----- Study material

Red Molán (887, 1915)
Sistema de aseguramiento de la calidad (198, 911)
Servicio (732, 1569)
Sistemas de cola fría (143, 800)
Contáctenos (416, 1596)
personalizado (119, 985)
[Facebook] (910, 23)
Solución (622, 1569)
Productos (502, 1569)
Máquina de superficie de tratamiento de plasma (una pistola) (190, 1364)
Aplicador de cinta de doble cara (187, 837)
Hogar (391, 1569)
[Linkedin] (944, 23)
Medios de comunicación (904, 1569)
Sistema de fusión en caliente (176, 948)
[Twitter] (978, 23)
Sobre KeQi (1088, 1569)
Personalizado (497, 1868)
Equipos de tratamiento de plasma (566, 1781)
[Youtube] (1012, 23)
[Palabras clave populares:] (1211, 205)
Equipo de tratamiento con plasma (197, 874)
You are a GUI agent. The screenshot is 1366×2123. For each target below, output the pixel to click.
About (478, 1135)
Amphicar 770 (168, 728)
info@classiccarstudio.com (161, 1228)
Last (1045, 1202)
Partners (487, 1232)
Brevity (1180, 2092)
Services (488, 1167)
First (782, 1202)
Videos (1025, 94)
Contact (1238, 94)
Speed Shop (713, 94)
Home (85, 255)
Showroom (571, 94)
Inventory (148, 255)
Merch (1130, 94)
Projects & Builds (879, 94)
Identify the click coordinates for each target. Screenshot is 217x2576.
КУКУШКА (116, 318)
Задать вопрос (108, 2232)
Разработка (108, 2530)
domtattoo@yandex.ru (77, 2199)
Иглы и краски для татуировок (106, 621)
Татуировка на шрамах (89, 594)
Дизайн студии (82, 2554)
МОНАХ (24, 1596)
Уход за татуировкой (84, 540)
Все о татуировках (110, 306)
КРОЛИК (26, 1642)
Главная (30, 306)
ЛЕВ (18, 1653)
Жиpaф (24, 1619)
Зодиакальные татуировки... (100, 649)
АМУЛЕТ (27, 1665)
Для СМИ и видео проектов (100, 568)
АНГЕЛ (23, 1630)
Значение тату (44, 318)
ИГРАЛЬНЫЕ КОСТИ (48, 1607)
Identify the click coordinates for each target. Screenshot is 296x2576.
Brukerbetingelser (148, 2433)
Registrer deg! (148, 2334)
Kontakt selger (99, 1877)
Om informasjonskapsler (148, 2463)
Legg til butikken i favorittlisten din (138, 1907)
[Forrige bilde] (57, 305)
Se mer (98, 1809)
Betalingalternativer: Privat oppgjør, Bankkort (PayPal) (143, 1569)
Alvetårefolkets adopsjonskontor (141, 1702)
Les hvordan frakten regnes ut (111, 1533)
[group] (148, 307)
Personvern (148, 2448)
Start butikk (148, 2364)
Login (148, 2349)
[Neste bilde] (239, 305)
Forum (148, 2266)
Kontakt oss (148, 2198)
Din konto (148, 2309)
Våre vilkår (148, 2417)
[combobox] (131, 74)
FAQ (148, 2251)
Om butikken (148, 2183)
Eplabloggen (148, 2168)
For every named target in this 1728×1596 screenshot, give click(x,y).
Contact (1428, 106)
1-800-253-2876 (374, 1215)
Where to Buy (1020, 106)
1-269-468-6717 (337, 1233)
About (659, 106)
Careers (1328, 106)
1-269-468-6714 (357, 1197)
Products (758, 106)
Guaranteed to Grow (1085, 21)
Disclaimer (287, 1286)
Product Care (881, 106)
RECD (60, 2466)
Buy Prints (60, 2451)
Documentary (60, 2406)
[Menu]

----------

▶ _What to produce_
Retype only the stretch of lines above starting at the one with "Equipos de tratamiento de plasma (566, 1781)" and stopping at the one with "About (478, 1135)", exactly as written, with both kept.

▶ _Problem solution_
Equipos de tratamiento de plasma (566, 1781)
[Youtube] (1012, 23)
[Palabras clave populares:] (1211, 205)
Equipo de tratamiento con plasma (197, 874)
You are a GUI agent. The screenshot is 1366×2123. For each target below, output the pixel to click.
About (478, 1135)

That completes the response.